Your instructions:
Of the entries below, return exactly those lines that fall between the one containing "Task: Click the GET /lr/11.php request line" and the one containing "Screen dimensions: 779x582", the two end lines included.

Dataset entries

┌────────

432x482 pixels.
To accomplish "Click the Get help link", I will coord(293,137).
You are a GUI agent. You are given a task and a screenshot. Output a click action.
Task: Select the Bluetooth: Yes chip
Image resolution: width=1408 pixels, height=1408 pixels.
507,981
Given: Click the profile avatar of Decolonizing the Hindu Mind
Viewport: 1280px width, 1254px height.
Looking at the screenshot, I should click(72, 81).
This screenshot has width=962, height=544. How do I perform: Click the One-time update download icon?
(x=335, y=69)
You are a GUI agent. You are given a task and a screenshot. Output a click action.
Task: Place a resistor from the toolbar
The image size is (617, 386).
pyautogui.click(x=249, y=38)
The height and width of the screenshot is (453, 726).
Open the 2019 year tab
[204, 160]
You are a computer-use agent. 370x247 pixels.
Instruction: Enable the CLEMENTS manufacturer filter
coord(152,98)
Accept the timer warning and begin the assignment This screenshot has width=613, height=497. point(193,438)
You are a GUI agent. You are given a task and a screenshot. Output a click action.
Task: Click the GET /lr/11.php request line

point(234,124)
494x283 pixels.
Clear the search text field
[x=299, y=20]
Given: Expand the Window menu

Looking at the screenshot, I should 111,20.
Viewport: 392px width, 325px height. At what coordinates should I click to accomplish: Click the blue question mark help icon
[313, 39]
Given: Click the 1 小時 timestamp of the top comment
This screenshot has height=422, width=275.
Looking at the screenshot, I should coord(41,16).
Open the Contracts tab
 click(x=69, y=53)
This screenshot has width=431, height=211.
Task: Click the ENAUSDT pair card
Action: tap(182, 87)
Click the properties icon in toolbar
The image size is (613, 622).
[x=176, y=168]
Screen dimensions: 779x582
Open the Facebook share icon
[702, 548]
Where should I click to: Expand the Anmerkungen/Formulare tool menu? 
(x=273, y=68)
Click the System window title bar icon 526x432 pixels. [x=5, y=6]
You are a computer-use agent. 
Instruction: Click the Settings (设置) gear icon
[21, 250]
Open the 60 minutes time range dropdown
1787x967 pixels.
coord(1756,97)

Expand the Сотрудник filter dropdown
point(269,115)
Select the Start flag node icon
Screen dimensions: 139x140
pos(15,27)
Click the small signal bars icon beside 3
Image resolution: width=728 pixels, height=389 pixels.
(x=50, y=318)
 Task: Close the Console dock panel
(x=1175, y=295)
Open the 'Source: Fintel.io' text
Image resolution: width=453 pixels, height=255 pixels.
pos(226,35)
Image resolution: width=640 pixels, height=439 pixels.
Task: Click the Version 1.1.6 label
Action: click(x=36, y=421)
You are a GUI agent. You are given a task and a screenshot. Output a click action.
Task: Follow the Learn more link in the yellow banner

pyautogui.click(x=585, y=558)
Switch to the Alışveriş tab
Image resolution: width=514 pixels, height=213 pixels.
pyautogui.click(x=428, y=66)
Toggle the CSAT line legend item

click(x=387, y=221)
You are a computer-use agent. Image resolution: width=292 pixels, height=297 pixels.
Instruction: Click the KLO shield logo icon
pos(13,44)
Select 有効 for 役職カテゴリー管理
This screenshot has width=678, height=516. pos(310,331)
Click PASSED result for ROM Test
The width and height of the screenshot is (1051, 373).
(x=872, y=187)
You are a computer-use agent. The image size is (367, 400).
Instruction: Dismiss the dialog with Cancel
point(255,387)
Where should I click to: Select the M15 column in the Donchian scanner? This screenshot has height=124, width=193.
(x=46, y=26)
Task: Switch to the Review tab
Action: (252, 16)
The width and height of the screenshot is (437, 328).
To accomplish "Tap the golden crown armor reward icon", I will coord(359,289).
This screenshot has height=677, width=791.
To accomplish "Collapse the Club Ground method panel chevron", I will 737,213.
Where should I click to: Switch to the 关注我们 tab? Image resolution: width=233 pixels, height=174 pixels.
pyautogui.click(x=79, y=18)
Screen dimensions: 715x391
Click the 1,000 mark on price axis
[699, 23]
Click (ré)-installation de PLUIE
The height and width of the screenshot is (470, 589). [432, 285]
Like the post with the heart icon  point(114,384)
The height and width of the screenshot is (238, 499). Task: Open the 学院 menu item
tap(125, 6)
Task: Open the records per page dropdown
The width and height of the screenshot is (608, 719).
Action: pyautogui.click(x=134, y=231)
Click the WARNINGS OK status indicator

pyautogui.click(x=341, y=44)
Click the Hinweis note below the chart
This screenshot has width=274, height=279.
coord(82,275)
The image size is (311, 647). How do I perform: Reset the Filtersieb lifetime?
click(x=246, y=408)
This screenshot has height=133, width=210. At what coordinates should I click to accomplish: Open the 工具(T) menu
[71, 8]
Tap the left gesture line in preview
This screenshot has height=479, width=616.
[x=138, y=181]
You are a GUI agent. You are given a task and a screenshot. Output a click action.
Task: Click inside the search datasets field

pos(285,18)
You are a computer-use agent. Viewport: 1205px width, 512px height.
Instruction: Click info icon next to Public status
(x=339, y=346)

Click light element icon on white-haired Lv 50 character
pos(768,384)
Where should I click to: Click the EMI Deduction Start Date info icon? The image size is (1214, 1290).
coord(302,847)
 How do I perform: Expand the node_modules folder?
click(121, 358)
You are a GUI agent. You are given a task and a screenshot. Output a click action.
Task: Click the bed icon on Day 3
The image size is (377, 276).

└────────

Exercise output:
Task: Click the GET /lr/11.php request line

point(234,124)
494x283 pixels.
Clear the search text field
[x=299, y=20]
Given: Expand the Window menu

Looking at the screenshot, I should 111,20.
Viewport: 392px width, 325px height. At what coordinates should I click to accomplish: Click the blue question mark help icon
[313, 39]
Given: Click the 1 小時 timestamp of the top comment
This screenshot has height=422, width=275.
Looking at the screenshot, I should coord(41,16).
Open the Contracts tab
 click(x=69, y=53)
This screenshot has width=431, height=211.
Task: Click the ENAUSDT pair card
Action: tap(182, 87)
Click the properties icon in toolbar
The image size is (613, 622).
[x=176, y=168]
Screen dimensions: 779x582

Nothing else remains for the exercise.